Fairness has long been a keystone of tax policy, and yet there are a number of tax scholars who consider efficiency the quintessential policy consideration and sometimes appear to relegate fairness to the corner for hobgoblins of small minds. So I wonder if this book, and its recognition of the overriding importance of fairness to economic analysis, is indicative of a fundamental change in the academic approach to economics and related fields that have tended to push fairness aside.

Here’s a quote from Albert Rees (Chicago PhD in labor economics) that starts off the second chapter on fairness.

The neoclassical theory of wage determination, which I taught for 30 years and have tried to explain in my textbook…has nothing to say about fairness. … Beginning in the mid-1970s, I began to find myself in a series of roles in which I have participated in setting or controlling wages or salaries. … In none of htese roles did I find the theory that I taught so long to be the slightest help. The factors involved in setting wages and salaries in the real world seemed to be very different from those specified in the neoclassical theory. The one factor that seemed to be of overwhelming importance in all these situations was fairness. (Akerlof & Shiller at 20, quoting Rees, The Economics of Trade Unions, Univ. of Chicago Press, 1973).

The authors go on to admit that Rees exaggerates, but then they provide a critical insight.

However many articles there have been on fairness, and however important economists may consider fairness, it has been continually pushed into a back channel in economic thinking. … But fairness may be just as important as the economic motivations that are given prime time. (Akerlof & Shiller at 20.)

So what economic theories of fairness do the authors suggest merit consideration? They highlight socilogy’s equity theory of exchanges, which consider far more than the monetary value of the counterparties’ positions, adding subjective evaluations about status, gratitude and similar factors.
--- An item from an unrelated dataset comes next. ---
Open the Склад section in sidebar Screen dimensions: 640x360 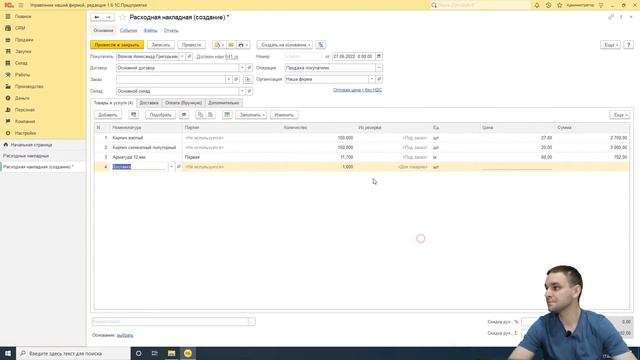21,63
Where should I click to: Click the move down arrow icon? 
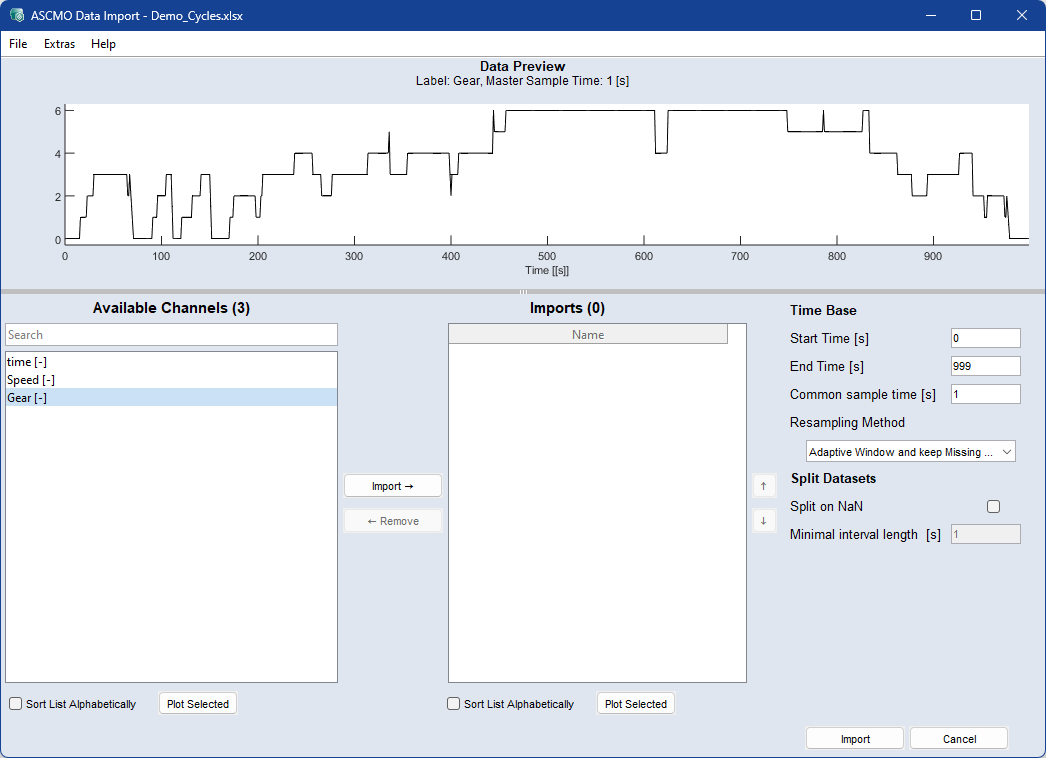(764, 521)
Another if the theory of social norms, that suggests that people are happiest when they live up to what they think they should be doing, including conducting themselves fairly with others (and being treated fairly by others).

And how should fairness be taken into account? Essentially, Alerkoff and Shiller argue that the old way of treating “real” economics as fundamental and fairness as an afterthought has to go. In stead, if fairness motivations are discounted, justification must be provided for doing so.

This approach, they say, explains much better than traditional economics the reality of unemployment and the fact that most firms pay their workers more than the market would require. It has to do with one’s sense of fairness–if workers sense they are being treated more than fairly (and their wage is the ulimate symbol of this treatment), they will fully buy into the goals of their employers.” If they are treated unfairly, they will tend to shirk. Id. at 105.

The difficulty of course, is in settling upon a definitive theory of fairness. In tax, we often talk about “ability to pay”, in a relative sense, as the critical definition, which is in turn the justification for a progressive rate schedule that taxes wealthy people at a rate considerably (or, after 40 years of rate lowering, somewhat) higher than it taxes middle income people. Libertarians, among others, have pushed back against the ability to pay concept of fairness, arguing for one version or another of a flat tax. It is one of the critical struggles, from my perspective, in the current class warfare whereby some groups are pushing for zero taxation on capital income (through a national sales tax or consumption-base rather than an income-based tax system). In other words, though there is a long-held consensus position about fairness in tax, there is currently considerable foment around the very concept of fairness. I’m glad to see fairness appropriately emphasized, but that is just the first step to developing a fairer tax system or a more complete economic theory.